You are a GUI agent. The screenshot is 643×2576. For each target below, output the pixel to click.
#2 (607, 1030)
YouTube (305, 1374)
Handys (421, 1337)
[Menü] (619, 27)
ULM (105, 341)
----------------
EXERCISE PROMPT: Extract every line of the items above that contains the string "pixel".

SOLUTION TO THIS TASK:
You are a GUI agent. The screenshot is 643×2576. For each target below, output the pixel to click.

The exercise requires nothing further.